┌─ Text block
The European Central Bank’s chief economist said today he remained confident inflation will fall back to the ECB’s 2% target in 2025 after four years of unusually brisk price growth following the Covid pandemic and Russia’s invasion of Ukraine.

In a Reuters NEXT Newsmaker interview, Philip Lane also played down the need for the ECB to come to France’s rescue by buying bonds, saying recent market turmoil fuelled by political uncertainty was not “disorderly”.

French financial markets endured a brutal sell-off late last week as investors cut their positions ahead of a snap election that might give a majority to the far right. That has led some analysts to speculate that the ECB might intervene.

But Professor Lane said the latest market moves did not fulfil one of the key conditions for ECB intervention – that a rise in risk premiums is disorderly and unwarranted.

“What we are seeing in the markets is a repricing but it is not in the world of disorderly markets right now,” Lane said in the interview at the London Stock Exchange.

He did not directly address the situation in France but said all euro zone governments needed to comply with the European Union’s fiscal framework and engage in dialogue with the European Commission.

ECB sources told Reuters at the weekend they had no plan to discuss emergency purchases of French bonds, and that it was for politicians in Paris to reassure investors.

Marine Le Pen’s eurosceptic National Rally (RN), which leads in opinion polls, is calling for a cut in the state pension age, energy price reductions, increased public spending and a protectionist “France first” economic policy.

French Finance Minister Bruno Le Maire has warned the euro zone’s second-biggest economy would be at risk of a financial crisis if the far right wins the election, to be held on June 30 and July 7.

French Finance Minister Bruno Le Maire

The ECB’s Transmission Protection Instrument (TPI) allows it to buy unlimited amounts of bonds from a euro zone country that finds itself under market pressure, but only if it is complying with parameters including the EU’s fiscal rules.

At its June 6 meeting, the ECB raised its forecasts for inflation this year and next even as it cut interest rates, leaving some investors scratching their head about the central bank’s intentions.

Professor Lane said there was “a fair amount of confidence” at the ECB about inflation falling back to 2% late next year.

“There’s a lot, a fair amount of confidence about the destination in the second half of next year,” Lane said.

Some market participants have started to doubt that prices in the 20 countries that share the euro will behave as the ECB expects, particularly after strong wages and inflation data in recent weeks.

Lane said individual data points could be “noisy” but conceded that the ECB needed inflation across the services sector to ease this year.

“I think this is an example where we need to see the momentum come down in the second half of the year,” he said.

As Lane was speaking, Eurostat data showed unit labour costs rose by a hefty 5.2% in the first quarter of the year, accelerating from 3.4% in the last quarter of 2023.

Lane said the latest wage increases, while strong, were not in themselves a cause for concern because they implied a lower pay rise in subsequent years.

Investors are currently expecting the ECB to cut the rate it pays on bank deposits once or, more likely, twice between September and December, followed by one or two further reductions next year.

Lane did not comment on how many more cuts were on the cards but said the ECB will not have all the information it needs at its July 18 meeting. He said that while the euro zone economy is growing, rates were still far from a level that no longer put the brakes on activity.

In fact, he argued that the full impact of rate increases had yet to be felt.

“We don’t think the peak effect on inflation dynamics has happened,” Lane said. “The ongoing impact of our monetary policy decisions will keep lowering inflation into next year.”
└─
┌─ Data under study
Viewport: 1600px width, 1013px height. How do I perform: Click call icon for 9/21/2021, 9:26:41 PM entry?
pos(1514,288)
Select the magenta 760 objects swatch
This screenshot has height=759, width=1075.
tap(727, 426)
└─
• Exercise requirements
(1) Quote the ECB article word for word, everything from "French financial markets" down to "London Stock Exchange.".
(2) Summarize the ECB article in two sentences.
This data has nothing to do with the article.

• Answers to the exercise
(1)
French financial markets endured a brutal sell-off late last week as investors cut their positions ahead of a snap election that might give a majority to the far right. That has led some analysts to speculate that the ECB might intervene.

But Professor Lane said the latest market moves did not fulfil one of the key conditions for ECB intervention – that a rise in risk premiums is disorderly and unwarranted.

“What we are seeing in the markets is a repricing but it is not in the world of disorderly markets right now,” Lane said in the interview at the London Stock Exchange.

(2) Philip Lane, the ECB's chief economist, said he remained confident inflation will fall back to the 2% target in 2025, though he conceded that services inflation needed to ease this year. He also played down the need for the ECB to buy French bonds, saying the recent market turmoil fueled by political uncertainty was a repricing rather than disorderly.